• Data for review:

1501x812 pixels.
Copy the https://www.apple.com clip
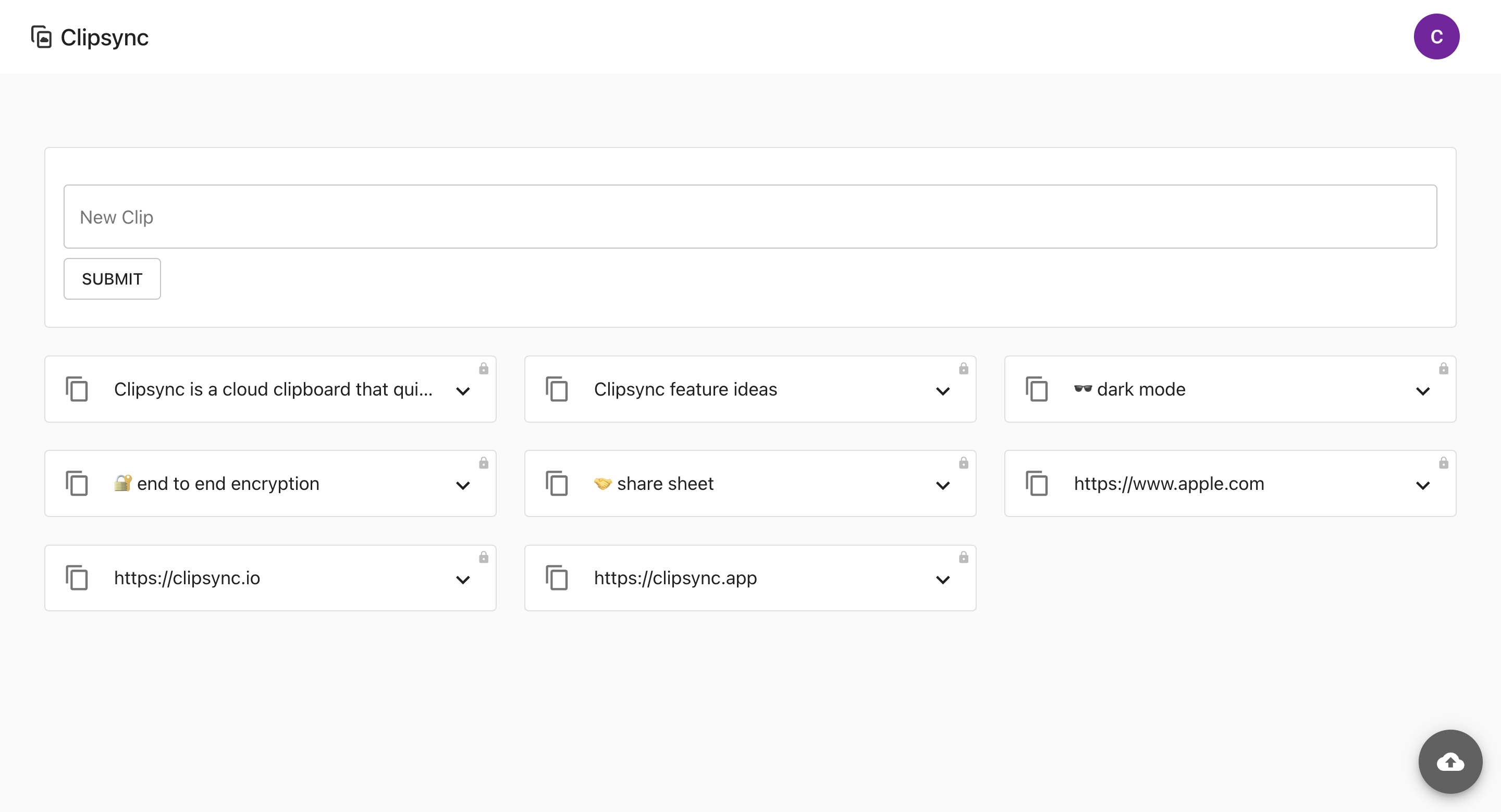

...

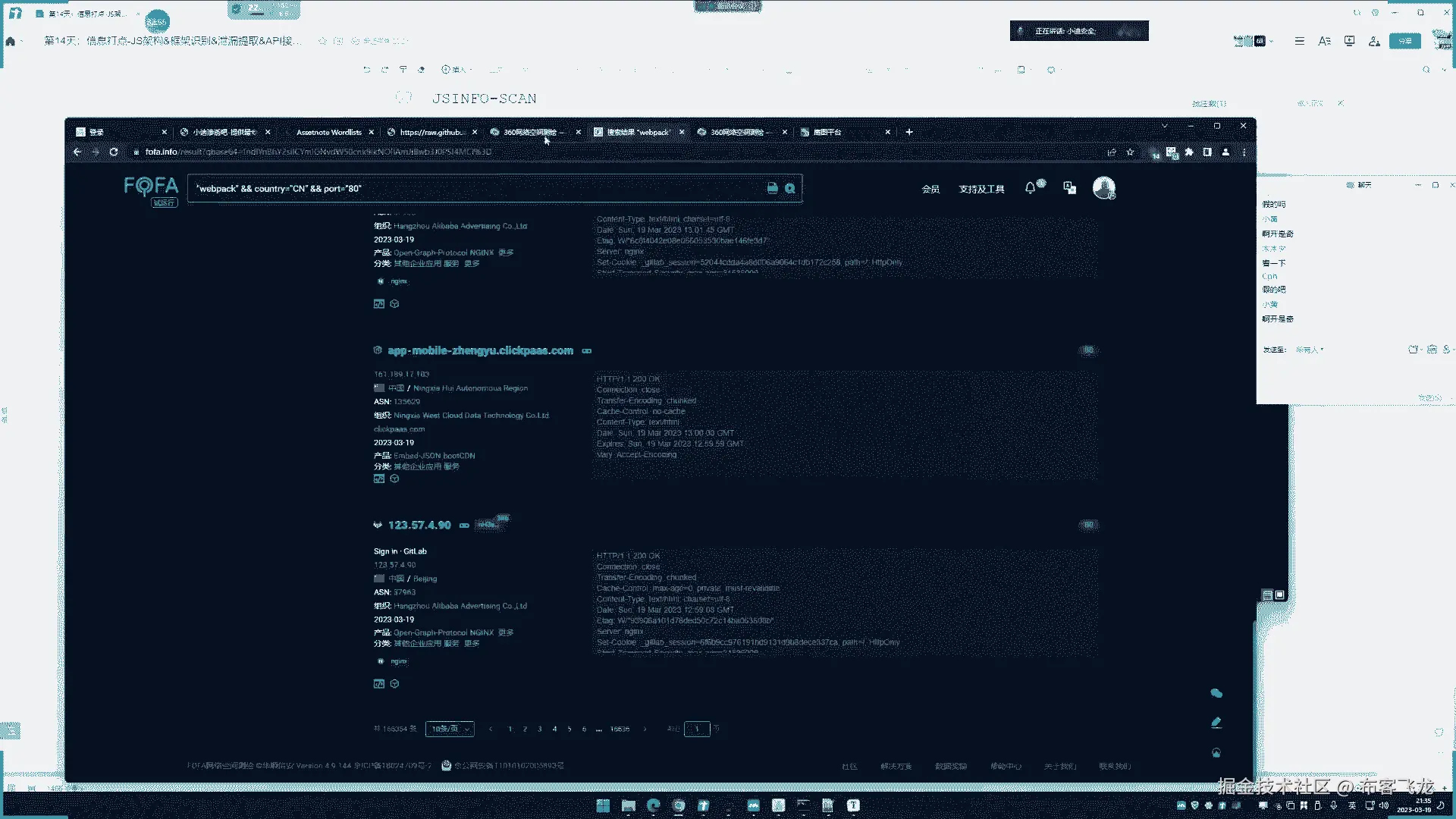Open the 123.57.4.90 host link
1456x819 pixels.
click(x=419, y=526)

• Work request: Copy out the lines above exactly, beginning at the one that contains "1501x812 pixels." and ending at the one that contains "Copy the https://www.apple.com clip".

• Solution for this task:
1501x812 pixels.
Copy the https://www.apple.com clip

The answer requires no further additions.